Personal Income Taxes Related Information:

You just got your first paycheck from your first job and are pretty excited about it. You finally have money that you can call your own and spend it as you please. No more taking money from your parents and asking for an allowance. Hey, but what’s this? My paycheck does not reflect the proper figure. Where’s the rest of my money?

Sound familiar? Well, the rest of your money, as you put it, has gone into the pockets of Uncle Sam as personal income taxes. Who’s Uncle Sam? For the uninitiated, it is the Internal Revenue Service (IRS). The IRS is the federal agency that is responsible for collecting income taxes in the United States.

An Introduction To Personal Income Taxes

If you earn any income, whether by way of salaries, wages, interest, dividends, tips, etc., you have to pay personal income taxes to the IRS. Every American citizen that is making money (above a certain limit) has to pay income tax to the government.

In the case of most people, their employer will deduct what is known as payroll taxes from your paycheck and then hand over the remaining amount to you. These withheld payroll taxes are a portion of your income, deducted as tax, which is given to the IRS and is then credited to you at the time of filing your income tax return as withholdings.

Filing Personal Income Tax Returns

Most people think that just because their employer withholds taxes, their tax liability is met and they need not file an income tax return. But this is not true. Even if you pay taxes through withholding, you still need to file a return, in order to determine if you have to pay more taxes or are due a refund.

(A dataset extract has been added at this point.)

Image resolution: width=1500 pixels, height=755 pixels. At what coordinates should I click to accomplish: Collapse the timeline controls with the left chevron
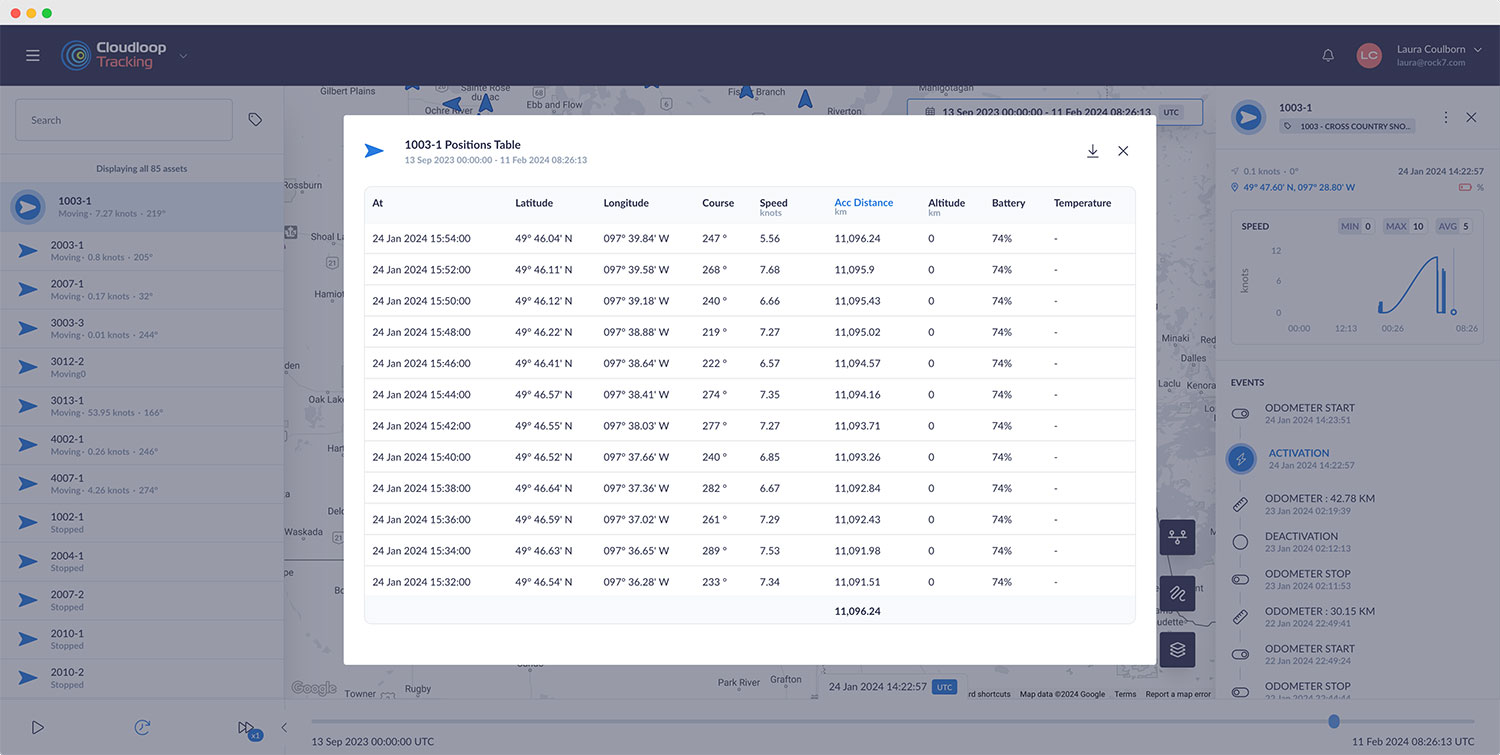point(283,727)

A return is filed according to your filing status. There are five types of filing status available for personal income taxes. These are:

  • Single: If you are not married, are divorced or legally separated, then you are considered single for filing purposes.
  • Married, Filing Jointly: If you are married, you can claim this filing status. Under this status, you can file a joint return along with your spouse if you were married as of the last day of the tax year, which is December 31 st. If your spouse dies in a particular tax year and you do not get married again, you are still considered married for that year.
  • Married, Filing Separately: Available to married people who wish to file their tax returns separately. This filing status should be considered only if it reduces your tax bill as a married person, or if you do not want to be responsible for your spouse’s returns.
  • Head of Household: If you are unmarried and are responsible for paying more than half the cost for maintaining a home with another relative, then you can claim this filing status.
  • Qualifying Widow/ Widower with Dependent Child: If your spouse has died and you have a dependant child, you can claim this filing status. It is available for two years after your spouse has died.

What Is Taxed

Not all the income that you earn is taxed by the IRS; only your taxable income. Taxable income refers to your gross income, both earned and unearned, minus any allowable deductions, exemptions, and credits.

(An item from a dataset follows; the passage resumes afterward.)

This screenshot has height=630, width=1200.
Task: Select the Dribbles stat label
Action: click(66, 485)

Depending on your filing status, the IRS allows certain adjustments and expenses that can be subtracted from your gross income, to reach your adjusted gross income.

Once you have figured out your adjusted gross income, you may be able to find some more reductions to minimize your taxable income. These are:

  • Deductions: Includes standard deductions (depend on filing status and varies from year to year) and itemized deductions.
  • Exemptions: Expenses that can be deducted from gross income on account of any dependants, such as spouse, children, parents etc.
  • Credits: The IRS also allows some credits, which can be reduced from your gross income.

Once you have arrived at your taxable income, after deducting all allowed deductions, exemptions, and credits, you have to pay personal income taxes on this taxable income.

The rate of personal income tax once again depends on your filing status and your taxable income, and is preset each year by the IRS.